Collected data entries:
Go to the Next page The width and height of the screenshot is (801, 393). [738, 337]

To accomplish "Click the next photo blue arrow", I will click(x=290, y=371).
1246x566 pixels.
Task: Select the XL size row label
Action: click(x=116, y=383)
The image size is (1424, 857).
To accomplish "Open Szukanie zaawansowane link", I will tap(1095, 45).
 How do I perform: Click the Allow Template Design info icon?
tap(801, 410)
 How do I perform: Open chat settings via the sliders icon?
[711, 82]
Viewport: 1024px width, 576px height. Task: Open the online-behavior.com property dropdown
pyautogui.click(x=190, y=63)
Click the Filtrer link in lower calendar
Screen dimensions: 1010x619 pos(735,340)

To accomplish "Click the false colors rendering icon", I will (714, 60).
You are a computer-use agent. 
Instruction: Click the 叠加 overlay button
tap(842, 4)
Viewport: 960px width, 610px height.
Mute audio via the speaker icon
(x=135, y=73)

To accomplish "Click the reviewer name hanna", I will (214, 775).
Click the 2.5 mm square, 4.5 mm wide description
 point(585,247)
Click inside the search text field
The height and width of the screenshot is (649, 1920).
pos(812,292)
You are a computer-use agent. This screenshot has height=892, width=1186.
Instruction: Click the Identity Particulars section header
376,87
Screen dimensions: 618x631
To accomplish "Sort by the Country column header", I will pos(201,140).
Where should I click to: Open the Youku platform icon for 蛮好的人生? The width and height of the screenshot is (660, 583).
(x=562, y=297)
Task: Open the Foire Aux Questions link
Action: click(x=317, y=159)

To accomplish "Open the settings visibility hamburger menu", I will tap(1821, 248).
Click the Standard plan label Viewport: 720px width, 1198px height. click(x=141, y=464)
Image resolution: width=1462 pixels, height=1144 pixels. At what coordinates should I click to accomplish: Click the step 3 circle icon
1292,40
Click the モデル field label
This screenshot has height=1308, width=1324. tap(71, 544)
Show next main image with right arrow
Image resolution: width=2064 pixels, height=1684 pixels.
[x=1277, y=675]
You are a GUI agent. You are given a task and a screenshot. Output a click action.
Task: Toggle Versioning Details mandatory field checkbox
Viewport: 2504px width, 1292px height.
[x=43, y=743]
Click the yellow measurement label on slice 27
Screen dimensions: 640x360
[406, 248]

• [The task]:
Every entry needs to be copied again exactly.

• [Problem solution]:
Go to the Next page The width and height of the screenshot is (801, 393). [738, 337]

To accomplish "Click the next photo blue arrow", I will click(x=290, y=371).
1246x566 pixels.
Task: Select the XL size row label
Action: click(x=116, y=383)
The image size is (1424, 857).
To accomplish "Open Szukanie zaawansowane link", I will tap(1095, 45).
 How do I perform: Click the Allow Template Design info icon?
tap(801, 410)
 How do I perform: Open chat settings via the sliders icon?
[711, 82]
Viewport: 1024px width, 576px height. Task: Open the online-behavior.com property dropdown
pyautogui.click(x=190, y=63)
Click the Filtrer link in lower calendar
Screen dimensions: 1010x619 pos(735,340)

To accomplish "Click the false colors rendering icon", I will (714, 60).
You are a computer-use agent. 
Instruction: Click the 叠加 overlay button
tap(842, 4)
Viewport: 960px width, 610px height.
Mute audio via the speaker icon
(x=135, y=73)

To accomplish "Click the reviewer name hanna", I will (214, 775).
Click the 2.5 mm square, 4.5 mm wide description
 point(585,247)
Click inside the search text field
The height and width of the screenshot is (649, 1920).
pos(812,292)
You are a computer-use agent. This screenshot has height=892, width=1186.
Instruction: Click the Identity Particulars section header
376,87
Screen dimensions: 618x631
To accomplish "Sort by the Country column header", I will pos(201,140).
Where should I click to: Open the Youku platform icon for 蛮好的人生? The width and height of the screenshot is (660, 583).
(x=562, y=297)
Task: Open the Foire Aux Questions link
Action: click(x=317, y=159)

To accomplish "Open the settings visibility hamburger menu", I will tap(1821, 248).
Click the Standard plan label Viewport: 720px width, 1198px height. click(x=141, y=464)
Image resolution: width=1462 pixels, height=1144 pixels. At what coordinates should I click to accomplish: Click the step 3 circle icon
1292,40
Click the モデル field label
This screenshot has height=1308, width=1324. tap(71, 544)
Show next main image with right arrow
Image resolution: width=2064 pixels, height=1684 pixels.
[x=1277, y=675]
You are a GUI agent. You are given a task and a screenshot. Output a click action.
Task: Toggle Versioning Details mandatory field checkbox
Viewport: 2504px width, 1292px height.
[x=43, y=743]
Click the yellow measurement label on slice 27
Screen dimensions: 640x360
[406, 248]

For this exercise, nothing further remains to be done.